● Texto em estudo
┌──

Au bonheur des dames 587
“Verrá la morte...”
mcr, 21-8-23
era um grupo de meninos numa rua frente à praia, morando em casas contíguas que se conheciam desde sempre, sobretudo no Verão quando o número deles aumentava pelas férias.
O grupo alargava ou diminuía consoante a passagem dos meses quentes mas durante quase vinte anos encontravam-se ali, stessa piaggia stesso mare, crescendo quase sem se darem conta num país enevoado que pouco a pouco foram descobrindo.
Não escaparam a nada do que ocorre quando pouco a pouco os meninos se vão tornando adultos.
A vida, sempre ela, separou-os por vários destinos, a vida não cuida de manter juntos os meninos que já o não são.
Uns, mais do que outros, mantiveram todavia a recordação de mil dias à torreira do sol de Julho a Setembro, a fintar as ondas sob o olhar vigilante do senhor Fonseca e, por vezes, do Rui Amador. E tinham uma barraca só para eles quando por acaso não jogavam ao futebol ou ao mata onde as meninas eram rainhas e campeãs.
Era um grupo de meninos, ruidosos, curiosos, sonhando, porventura, um futuro na “mesma praia, mesmo mar” com uma outra geração de filhos a correr pela areia, a gritar, a rir a começar a viver.
A vida, sempre ela, afastou-os da praia da em que se conheceram, brincaram, cresceram como sempre acontece que isto de ser adulto tem outras regras outras circunstâncias que a infância, a juventude e a adolescência desconhecem. Os pais primeiro mas nem sempre que o Luís foi antes ao volante de um automóvel que seguia demasiado depressa numa estrada demasiado má, num dia demasiado aziago.
Mais tarde, muitos anos depois, ainda se encontraram um par de vezes e era o mesmo encantamento, o mesmo sorriso, os mesmos gritos como se os anos, ai os anos, tantos anos, não tivessem passado.
A praia mudou, a cidade mudou, nós todos mudámos, mas sempre que nos vemos, e vemo-nos tão pouco!, é como se aqueles meninos regressassem à mesma praia, ao mesmo mar.
Depois foi a Titeza que faltou, também ela ainda com tanto que rir, contar, fazer.

└──

● Excertos dos registos
┌──

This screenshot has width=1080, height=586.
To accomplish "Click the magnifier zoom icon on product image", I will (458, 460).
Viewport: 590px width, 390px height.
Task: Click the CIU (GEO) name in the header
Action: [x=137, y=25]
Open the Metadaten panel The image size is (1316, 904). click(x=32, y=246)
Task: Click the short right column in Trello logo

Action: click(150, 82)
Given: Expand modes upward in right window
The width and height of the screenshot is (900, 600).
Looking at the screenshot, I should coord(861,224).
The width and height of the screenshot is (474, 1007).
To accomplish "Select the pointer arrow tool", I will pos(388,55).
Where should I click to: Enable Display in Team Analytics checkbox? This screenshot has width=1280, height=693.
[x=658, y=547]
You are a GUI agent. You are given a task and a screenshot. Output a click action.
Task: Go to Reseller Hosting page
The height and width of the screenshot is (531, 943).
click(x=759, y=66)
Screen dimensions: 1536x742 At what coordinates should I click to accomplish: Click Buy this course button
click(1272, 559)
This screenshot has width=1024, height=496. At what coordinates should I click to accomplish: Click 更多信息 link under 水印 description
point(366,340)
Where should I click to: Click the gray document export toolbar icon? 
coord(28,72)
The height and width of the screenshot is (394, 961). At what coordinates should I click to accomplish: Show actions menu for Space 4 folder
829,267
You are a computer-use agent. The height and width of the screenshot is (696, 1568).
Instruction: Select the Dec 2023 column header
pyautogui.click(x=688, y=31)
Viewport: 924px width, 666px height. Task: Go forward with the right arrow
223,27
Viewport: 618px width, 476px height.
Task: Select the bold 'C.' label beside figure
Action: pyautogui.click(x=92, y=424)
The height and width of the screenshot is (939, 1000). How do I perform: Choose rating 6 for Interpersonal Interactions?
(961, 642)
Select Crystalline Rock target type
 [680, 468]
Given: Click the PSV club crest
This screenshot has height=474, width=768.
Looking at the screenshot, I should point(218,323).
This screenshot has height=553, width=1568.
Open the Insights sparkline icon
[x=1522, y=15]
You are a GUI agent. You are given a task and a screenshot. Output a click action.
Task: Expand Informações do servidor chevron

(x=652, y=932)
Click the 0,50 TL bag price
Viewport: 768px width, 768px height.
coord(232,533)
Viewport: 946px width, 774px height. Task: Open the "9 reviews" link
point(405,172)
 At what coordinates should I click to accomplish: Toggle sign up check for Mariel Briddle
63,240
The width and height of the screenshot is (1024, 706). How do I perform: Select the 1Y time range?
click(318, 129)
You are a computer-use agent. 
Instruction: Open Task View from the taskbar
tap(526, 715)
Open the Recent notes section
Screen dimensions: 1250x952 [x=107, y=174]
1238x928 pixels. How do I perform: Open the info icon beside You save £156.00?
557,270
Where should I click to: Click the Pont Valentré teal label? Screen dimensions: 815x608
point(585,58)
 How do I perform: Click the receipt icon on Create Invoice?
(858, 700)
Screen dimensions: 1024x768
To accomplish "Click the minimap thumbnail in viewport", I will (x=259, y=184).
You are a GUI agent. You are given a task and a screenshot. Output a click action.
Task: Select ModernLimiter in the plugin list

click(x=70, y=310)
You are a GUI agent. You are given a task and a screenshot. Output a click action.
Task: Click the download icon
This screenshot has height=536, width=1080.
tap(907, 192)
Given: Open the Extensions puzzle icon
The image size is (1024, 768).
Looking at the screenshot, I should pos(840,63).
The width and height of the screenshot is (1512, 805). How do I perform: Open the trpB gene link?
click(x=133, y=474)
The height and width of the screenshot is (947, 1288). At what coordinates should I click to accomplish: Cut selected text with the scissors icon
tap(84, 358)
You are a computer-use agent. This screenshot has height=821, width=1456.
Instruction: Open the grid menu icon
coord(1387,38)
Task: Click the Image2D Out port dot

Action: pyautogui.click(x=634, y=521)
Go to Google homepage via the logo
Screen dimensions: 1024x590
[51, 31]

└──

● Tarefa A
Por favor, extraia do texto, sem alterações, o trecho de "Au bonheur des" a "aumentava pelas férias.".
● Tarefa B
Indique todas as pessoas referidas pelo nome no texto.
Os registos não têm qualquer papel nisto.

● Resposta A
Au bonheur des dames 587
“Verrá la morte...”
mcr, 21-8-23
era um grupo de meninos numa rua frente à praia, morando em casas contíguas que se conheciam desde sempre, sobretudo no Verão quando o número deles aumentava pelas férias.

● Resposta B
senhor Fonseca, Rui Amador, Luís, Titeza